Computing the gravitational potential on nested meshes using the convolution method Copyright © 2023, Eduard Vorobyov and James McKevitt. All rights reserved. Anybody interested in using this code should contact the authors.
A Makefile is used, which for the GPU version requires some configuration for the specific destination GPU and location of intel compiler libraries.
The compilation is done by typing 'make'. The programme can be run using the command 'make run'. Cleaning the directory is done with 'make clean'.
Use 'mesh.f' to set:
- the number of grid zones per dimension 'N',
- the number of nested grids 'Ndepth',
- the desired density configuration (four choices are available: homogeneous sphere, homogeneous oblate ellipsoid, wide-separation binary, and non-homogeneous sphere with a density structure after Wand & Yen (2020)),
- the number of OpenMP threads 'Nthreads'.

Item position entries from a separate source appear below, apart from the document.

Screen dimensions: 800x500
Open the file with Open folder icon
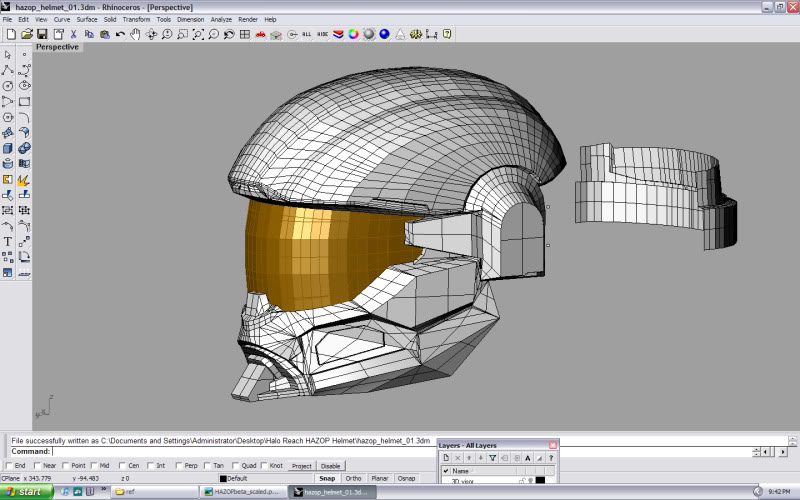[27, 34]
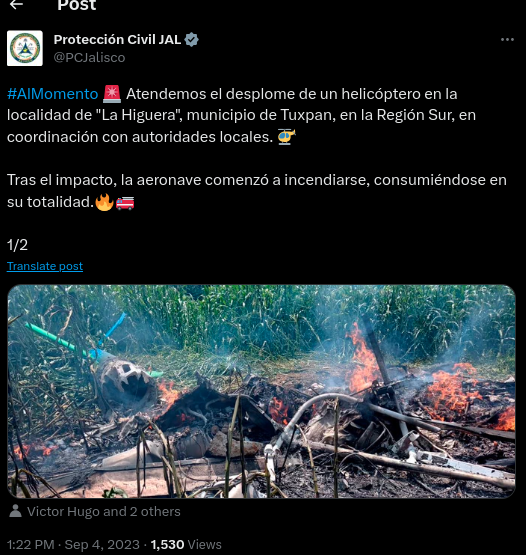Go back using the left arrow icon
Viewport: 526px width, 555px height.
pyautogui.click(x=16, y=4)
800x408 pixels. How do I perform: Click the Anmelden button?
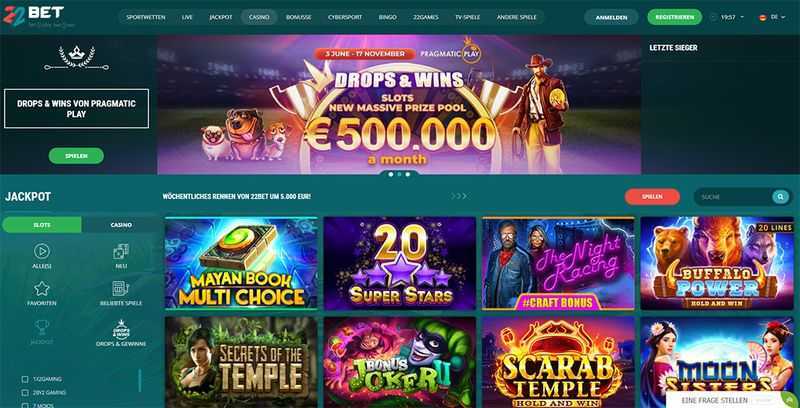tap(611, 17)
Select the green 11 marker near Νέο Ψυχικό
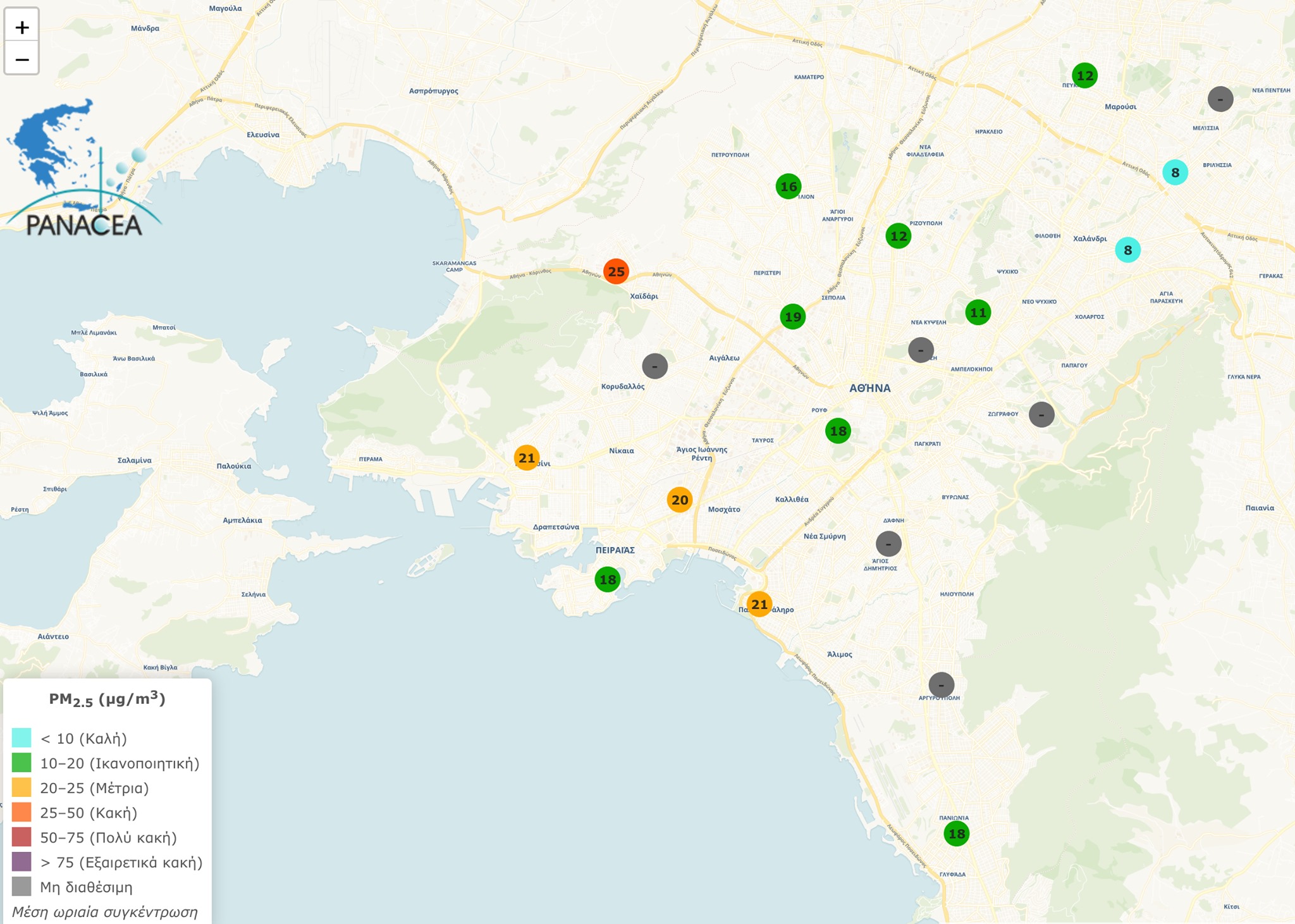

Use 'main.f' to choose the computation method: basic or advanced. The advanced method correctly computes the dipole moments of a close binary across each pair of neighboring nested grids (see Sect. 7).
In the 'main.f' file one can also choose either to use the convolution theorem or direct summation when computing the input from the doubled mesh in the advanced method (see the Appendix).
The CPU code has been verified with Intel 19.1.3.304. The GPU version has been verified with Intel 19.1.3.304 and NVIDIA HPC SDK 22.5-gcc-11.2.0-h6et62m, and has been tested on GPUs with CUDA version 11.6 and compute capabilities 8.0 and 8.6. Details of the specific hardware used for performance tests is in Sect. 6.
An external library 'libacml_mp.a' (from the ACML library package) is used to run the fft subroutines on CPUs. This is contained in this distribution.